Au Carrefour contact, devant moi, un homme handicapé sort un billet de 10 € pour régler des courses qui en valent 21. La caissière lui répète plusieurs fois qu’il n’a pas assez d’argent. Il ne comprend pas, bredouille, s’agite. Elle finit par lui confisquer un livre d’images pour enfants. Il gémit tristement, il ne veut pas renoncer à son livre et reste planté là, comme ses marchandises sur le tapis noir.
Je voudrais tant raconter maintenant que je lui ai offert son livre ! Si j’avais inventé cette histoire j’y aurais, par une évidence narrative, joué ce rôle bienfaisant. Mais dans la vraie vie  je n’y ai pas du tout pensé et j’ai changé de file.

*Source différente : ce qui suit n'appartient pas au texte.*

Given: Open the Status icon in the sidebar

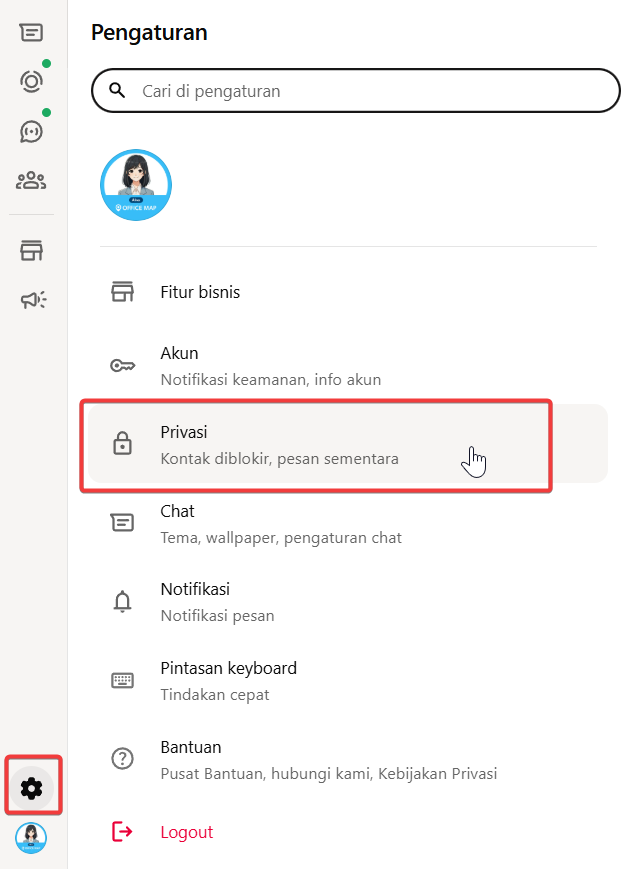Looking at the screenshot, I should tap(31, 81).
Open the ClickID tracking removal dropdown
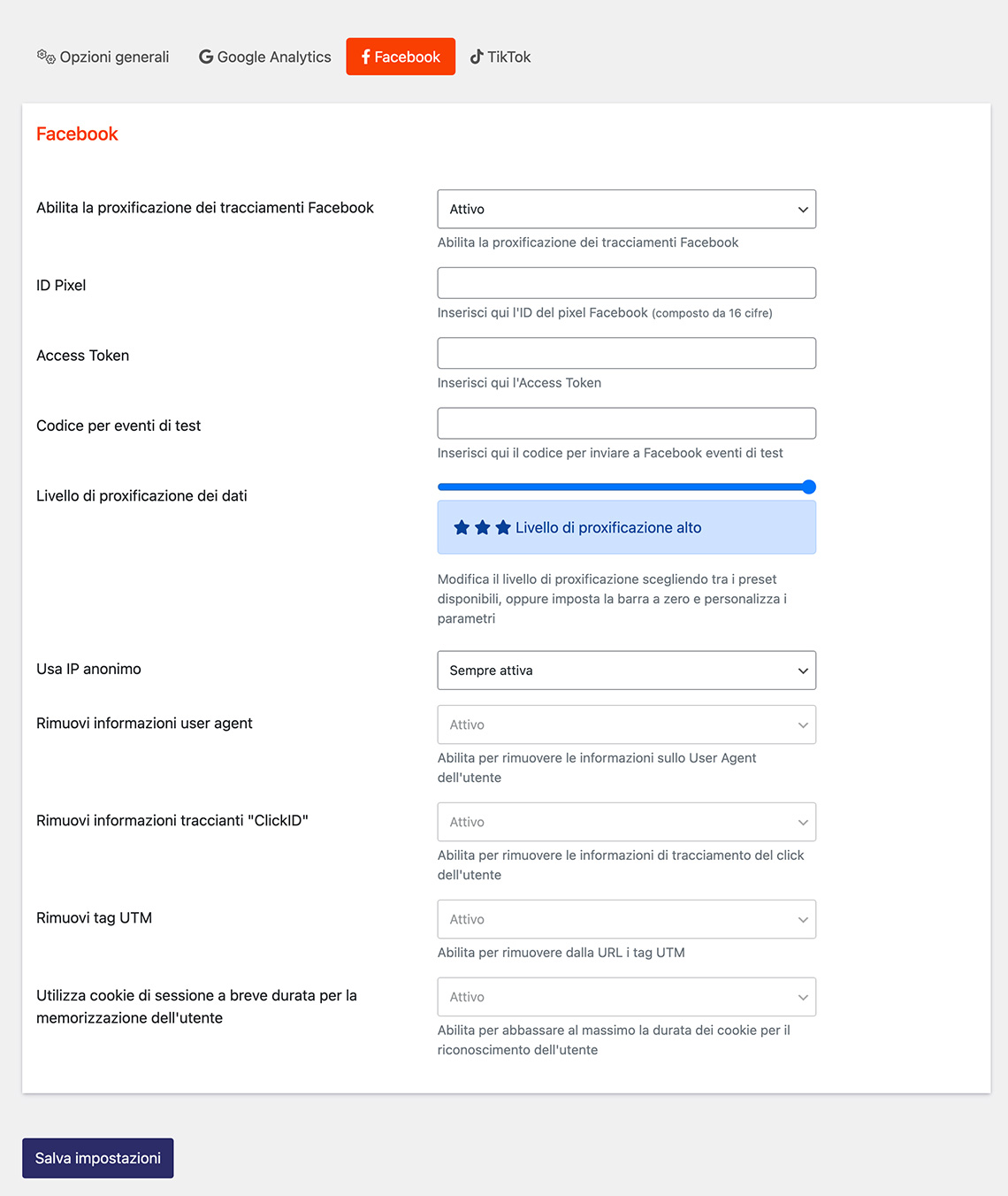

Chez la boulangère, la queue se poursuit loin sur le trottoir. Un garçon d’environ sept ans demande avec aplomb deux « traditions » et deux sucettes. La boulangère dit : « Il n’y a d’argent que pour les deux tradis ». L’enfant s’obstine, la queue s’allonge. Le père, resté sur le trottoir avec la poussette du petit frère fend la queue et dit : « Pas les deux sucettes”. Un jeune homme devant moi dit à l’enfant : « Bien essayé ». Baudelaire lui aurait donné tout le bocal pour son absence totale de réalisme.